I have taught at London School of Economics and ETH Zürich. At LSE I have supervised two MSc dissertations. At ETH Zürich I have co-advised one BSc thesis and one semester paper.

At London School of Economics

Fall 2018 (planned), 2017, 2016, 2014
Game Theory
Bachelor and Master-level course, also offered as distance learning course by University of London
Course guide: MA300.1, MA301, MA402
The course studies the theory of games and its applications in economics: Game trees with perfect information, NIM, combinatorial games. Backward induction. Extensive and strategic (normal) form of a game. Nash equilibrium. Commitment. Zero sum games, mixed strategies. Maxmin strategies. Nash equilibria in mixed strategies. Finding mixed-strategy equilibria for two-person games. Extensive games with information sets, behaviour strategies, perfect recall. If time permits: The Nash bargaining solution. Multistage bargaining.
Lecture notes and slides: Moodle (restricted)

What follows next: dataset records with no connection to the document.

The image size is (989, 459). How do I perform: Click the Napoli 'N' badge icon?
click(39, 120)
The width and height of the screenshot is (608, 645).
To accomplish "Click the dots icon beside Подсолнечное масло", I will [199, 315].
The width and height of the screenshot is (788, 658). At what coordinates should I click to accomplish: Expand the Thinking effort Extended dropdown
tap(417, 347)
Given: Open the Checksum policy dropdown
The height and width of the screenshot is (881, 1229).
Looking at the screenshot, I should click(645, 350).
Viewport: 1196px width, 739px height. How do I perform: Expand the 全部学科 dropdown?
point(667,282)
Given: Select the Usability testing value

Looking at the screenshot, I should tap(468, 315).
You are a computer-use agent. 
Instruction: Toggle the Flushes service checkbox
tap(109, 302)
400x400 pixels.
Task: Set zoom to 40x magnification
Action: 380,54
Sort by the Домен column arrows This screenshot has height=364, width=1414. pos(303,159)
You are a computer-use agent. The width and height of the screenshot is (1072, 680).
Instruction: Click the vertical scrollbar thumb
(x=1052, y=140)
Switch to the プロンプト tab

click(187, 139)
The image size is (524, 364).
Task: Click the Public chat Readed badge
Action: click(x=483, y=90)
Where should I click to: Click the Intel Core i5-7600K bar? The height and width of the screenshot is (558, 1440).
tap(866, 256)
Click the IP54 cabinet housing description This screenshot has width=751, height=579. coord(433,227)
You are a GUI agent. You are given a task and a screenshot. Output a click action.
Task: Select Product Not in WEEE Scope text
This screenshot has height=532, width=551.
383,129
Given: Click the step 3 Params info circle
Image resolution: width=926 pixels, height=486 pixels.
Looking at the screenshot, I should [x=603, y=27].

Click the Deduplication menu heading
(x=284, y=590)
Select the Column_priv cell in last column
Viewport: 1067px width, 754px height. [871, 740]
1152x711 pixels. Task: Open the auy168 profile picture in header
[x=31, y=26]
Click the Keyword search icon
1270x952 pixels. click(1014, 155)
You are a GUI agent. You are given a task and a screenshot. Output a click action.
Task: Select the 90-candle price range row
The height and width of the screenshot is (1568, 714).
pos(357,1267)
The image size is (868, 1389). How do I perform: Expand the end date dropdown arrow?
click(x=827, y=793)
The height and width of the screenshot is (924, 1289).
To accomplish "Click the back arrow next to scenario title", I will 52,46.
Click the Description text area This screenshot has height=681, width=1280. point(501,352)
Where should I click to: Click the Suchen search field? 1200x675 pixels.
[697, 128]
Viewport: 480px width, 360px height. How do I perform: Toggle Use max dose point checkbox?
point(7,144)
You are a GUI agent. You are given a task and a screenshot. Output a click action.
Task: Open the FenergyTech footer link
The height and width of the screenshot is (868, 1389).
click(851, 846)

Spring 2019 (planned), 2018, 2015
Algorithms and Programming
Bachelor level-course
Course guide: MA314
This course provides the basic toolbox for the design and analysis of algorithms, with programming exercises in Python: Do you know how to multiply integers?; Sorting algorithms, Big-O notation; Working with Big-O Notation, Heap Sort; QuickSort, Beyond worst-case analysis, Randomized QuickSort; Lower bounds for comparison sorts, Sorting in linear time; Lists in Python, Stacks, Queues, Hashing; Breadth-first search, Depth-first search; Greedy algorithms: Prim’s algorithm, Dijkstra’s algorithm; Maximum Flow; PageRank and Blockchain
Slides: Moodle (restricted)

At ETH Zürich

Fall 2015
Algorithmic Game Theory
Bachelor, Master, and PhD-level course
Taught together with Peter Widmayer
Course guide: 252-1407-00 L
Game theory provides a good model for the behavior and interaction of the selfish users and programs in large-scale distributed computer systems without central control. The course discusses algorithmic aspects of game theory, such as a general introduction to game theory, auctions, mechanisms, the costs of a central control optimum versus those of an equilibrium under selfish agents, and algorithms and complexity of computing equilibria.
Lecture Notes: ETH Coursepage

Spring 2016
Algorithmic Game Theory Seminar
Master and PhD-level course
Taught together with Peter Widmayer and Sven Seuken
Course guide: 252-4302-00 S
In this seminar, we will discuss advanced topics in economics and computation (list of topics was made available in the kick-off meeting). Students review a paper, independently acquire the necessary background knowledge, and write a ca. 10 pages manuscript. They give a presentation (20 min) on the topic of their paper, and lead a short discussion (10 min) following their presentation. Students support each other as “buddies”.
Course homepage: UZH Coursepage